En tant que spécialiste des contrats collectifs, avez-vous déjà perçu des inquiétudes de la part de patrons ou de DRH quant à la mise en œuvre opérationnelle de ces accords de branche ? Grands groupes, ETI, PME et TPE seront-ils logés à la même enseigne ?

Le fait que la réglementation ne soit pas complètement stabilisée introduit un niveau d’incertitude qui inquiète effectivement les chefs d’entreprises et les responsables de Ressources Humaines. Cette instabilité est notamment lié aux récentes aux décisions successives du Conseil Constitutionnel visant à supprimer dans un premier temps les désignations et dans un second temps l’augmentation du forfait social. Afin d’aider ces dirigeants dans la compréhension de la réglementation en vigueur et à venir, nous organisons régulièrement des symposiums qui ont pour vocation de présenter ces dispositifs réglementaires. Nos équipes cultivent une expertise qui nous permet d’accompagner efficacement les professionnels dans le cadre de la mise en place de tels régimes de protection sociale.

Les accords de branche vont-ils vraiment permettre de tenir compte des situations et des risques propres à chaque entreprise ?

Par construction, un accord de branche répond aux caractéristiques majeures d’une branche professionnelle mais ne peut pas tenir compte des spécificités propres à chaque entreprise. Le passage au niveau branche restreint donc la marge d’initiative des entreprises en matière de politique salariale et de protection sociale. Toutefois, la logique qui sous-tend cette généralisation est évidemment de mutualiser le risque entre les entreprises d’une même branche, ce qui représente un enjeu important en prévoyance. L’enjeu est plus discutable en santé puisque les actuaires considèrent que l’objectif de mutualisation peut-être atteint dès que l’effectif couvert dépasse 300 personnes. 

Un récent ouvrage entendait lever le voile sur les pratiques de certaines complémentaires santé en matière de coûts de gestion et d’acquisition. Y’a-t-il un manque de transparence à ce sujet ?

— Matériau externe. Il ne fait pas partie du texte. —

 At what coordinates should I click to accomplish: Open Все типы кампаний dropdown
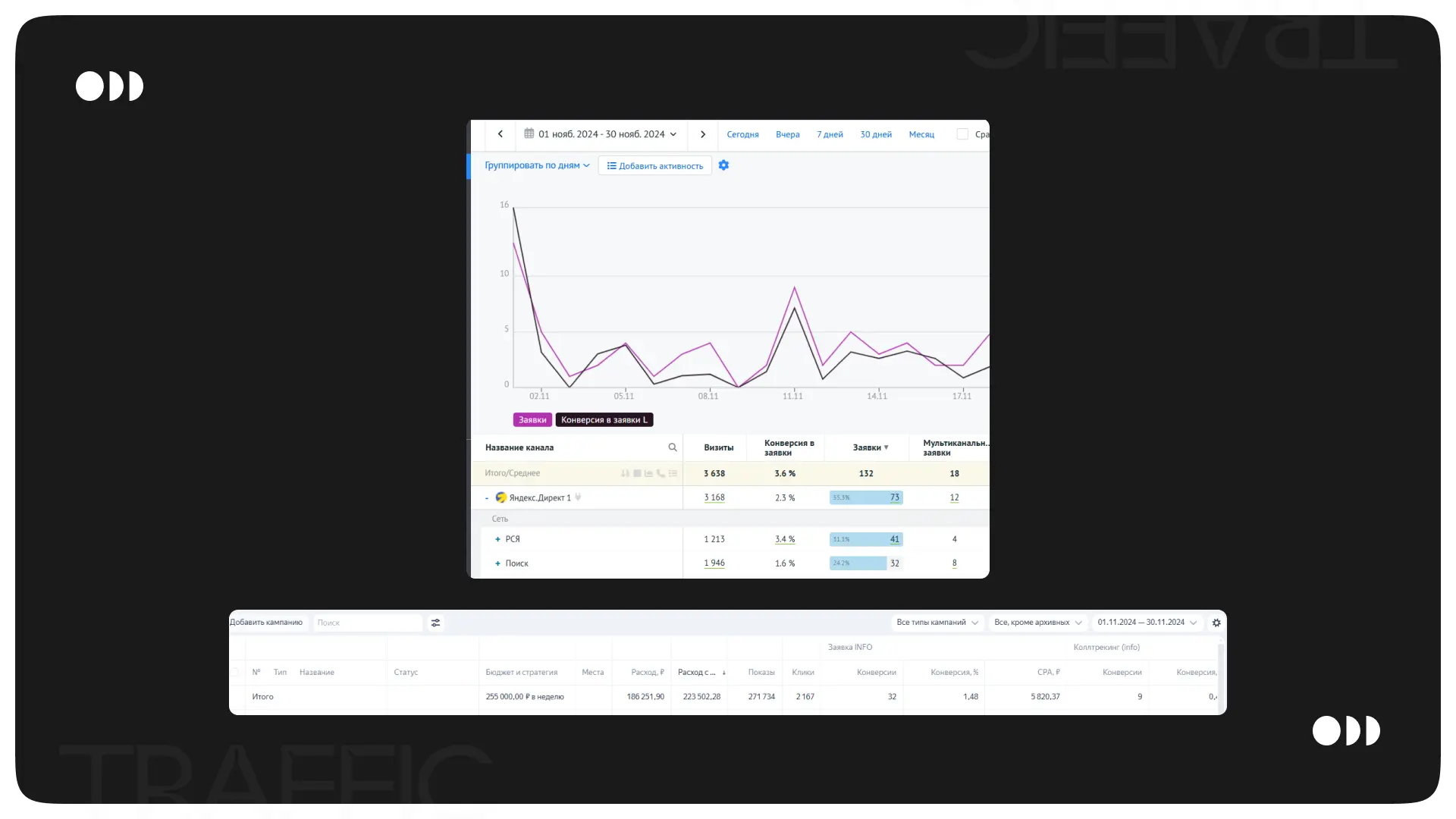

Le voile est désormais levé puisque la règlementation relative aux contrats responsable nous impose dès cette année de communiquer nos coûts de gestion et d’acquisition. SMI, pour sa part, n’a pas attendu cette évolution règlementaire puisque notre mutuelle les restitue depuis fort longtemps à l’occasion de notre Assemblées Générale. Conformément au décret, nos frais ont été communiqués cette année à nos adhérents, et sont raisonnables puisqu’inférieurs à 13%.

Qu’est-ce qui, selon vous, départagera les acteurs du marché au cours des négociations de branche qui seront amorcées en 2014 ?

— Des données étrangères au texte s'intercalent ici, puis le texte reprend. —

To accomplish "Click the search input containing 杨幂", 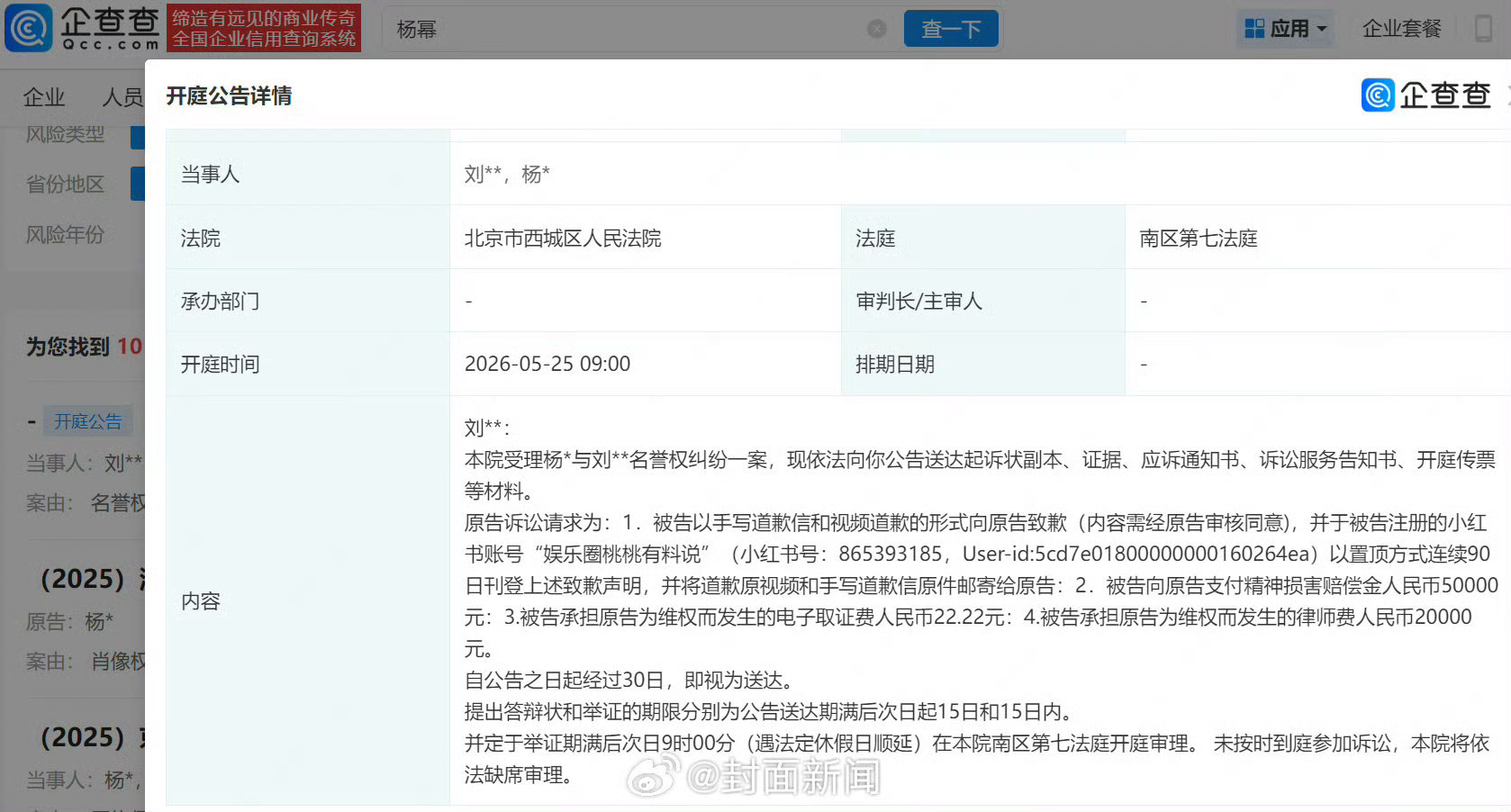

Le texte prévoit que les recommandations s’opèrent dans le cadre d’appels d’offres, et dans la transparence la plus totale. Chaque branche doit donc encore définir ses critères qui seront certainement  différents d’une branche à l’autre.

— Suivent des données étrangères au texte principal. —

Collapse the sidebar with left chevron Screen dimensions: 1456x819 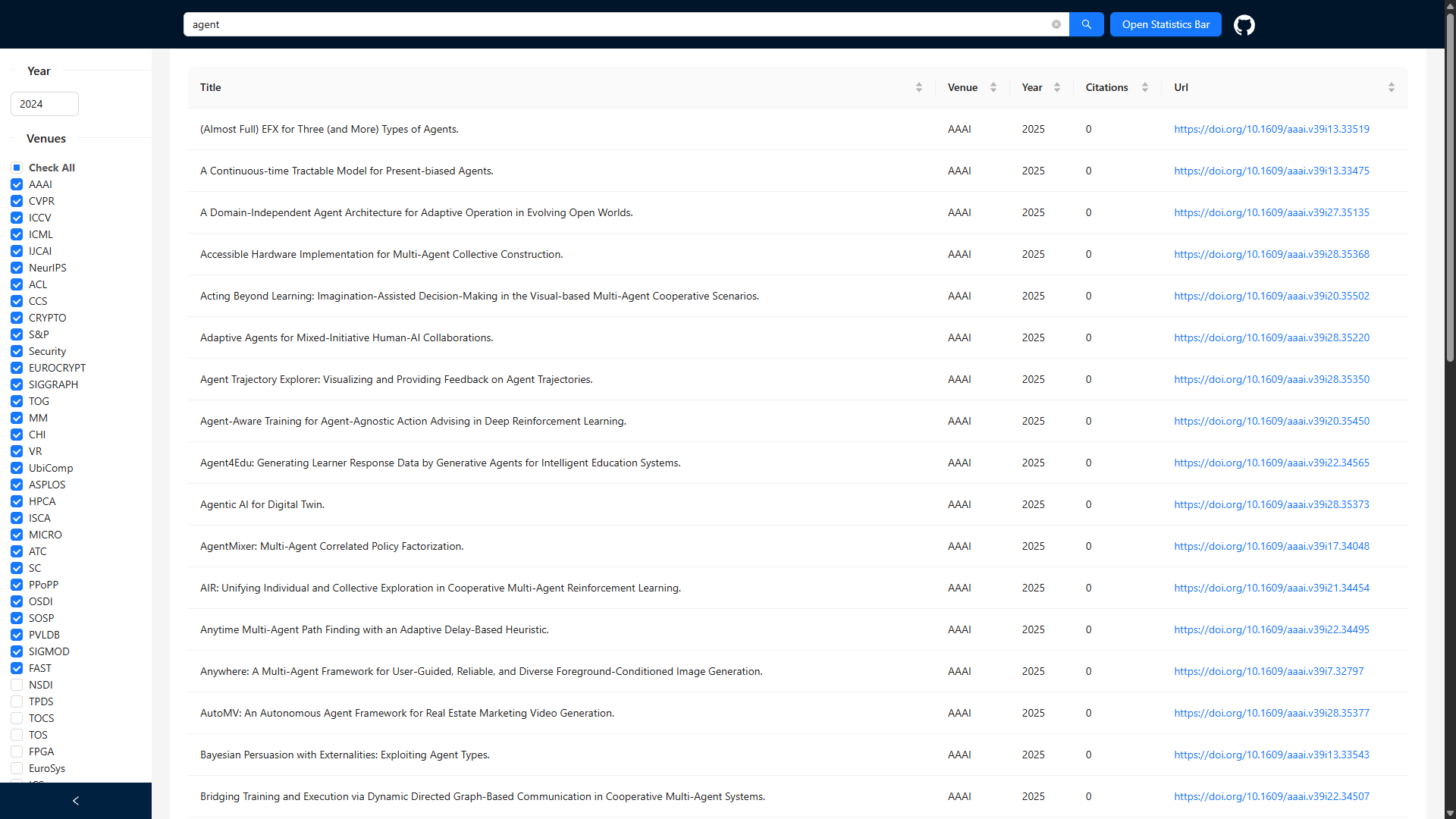(x=75, y=801)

En outre, tant que  les décrets ne sont pas parus concernant le contenu du panier de soins et du nouveau contrat responsable, nous ne pouvons qu’échafauder des hypothèses sur les niveaux de garanties attendus, qui seront sans doute faibles pour ne pas alourdir la charge des entreprises en matière de protection sociale.

Parmi les principaux critères pris en compte pour sélectionner le ou les organismes recommandés, on peut noter: le coût du dispositif proposé, leur solidité financière, la qualité de leur gestion, les services intégrés à l’offre, l’expertise en matière d’assurance et de gestion de régime collectif,  et enfin leurs valeurs. 

Cette réforme constitue-t-elle, pour les organismes de prévoyance santé, une nécessité de revoir en profondeur leur façon de travailler ?

Je ne dirais pas cela, étant donné que les frais de gestion en contrat spécifique sont finalement assez proches de ceux observés dans le cadre d’un accord de branche. Pour autant, je m’attends à ce que l’entrée en vigueur de la loi sur la sécurisation de l’emploi, et la redéfinition du contrat solidaire et responsable en matière d’assurance complémentaire santé - et plus particulièrement le plafonnement des garanties - aient un effet structurant pour l’évolution du marché de l’assurance santé dans les prochaines années.